> **GIVEN INSTRUCTION**: Render each line of the data below as a row of a Markdown table with the columns Row and Line, numbering the rows and skipping blank lines. Leave the pictures out of your table.

────────

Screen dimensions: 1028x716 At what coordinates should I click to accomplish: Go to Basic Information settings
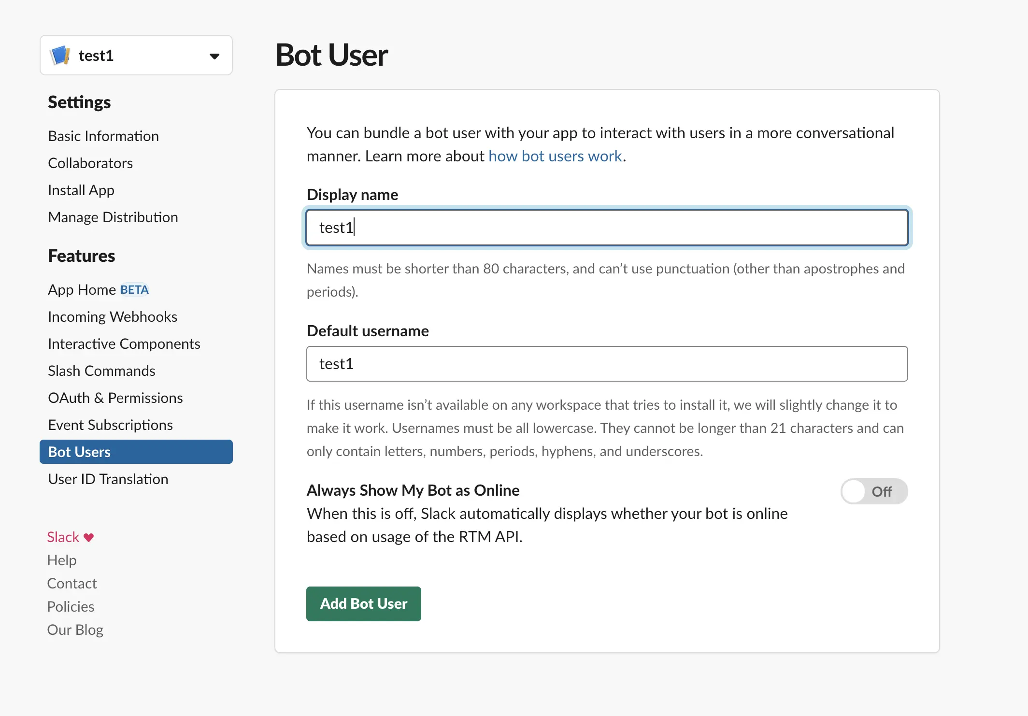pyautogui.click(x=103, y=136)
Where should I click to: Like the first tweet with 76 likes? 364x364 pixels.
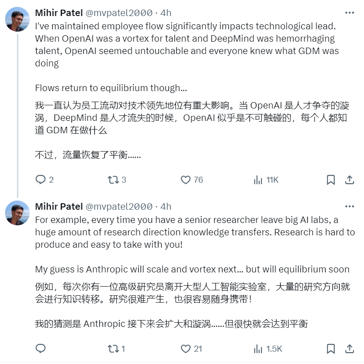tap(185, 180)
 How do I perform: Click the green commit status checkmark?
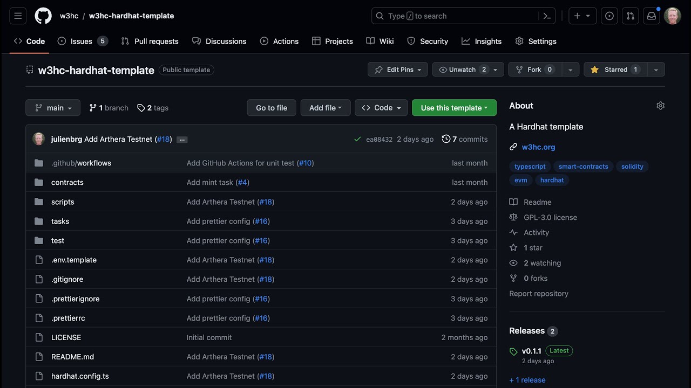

────────

> **SOLUTION TO THIS PROBLEM**:
| Row | Line |
|---|---|
| 1 | Screen dimensions: 1028x716 At what coordinates should I click to accomplish: Go to Basic Information settings |
| 2 | pyautogui.click(x=103, y=136) |
| 3 | Where should I click to: Like the first tweet with 76 likes? 364x364 pixels. |
| 4 | tap(185, 180) |
| 5 |  How do I perform: Click the green commit status checkmark? |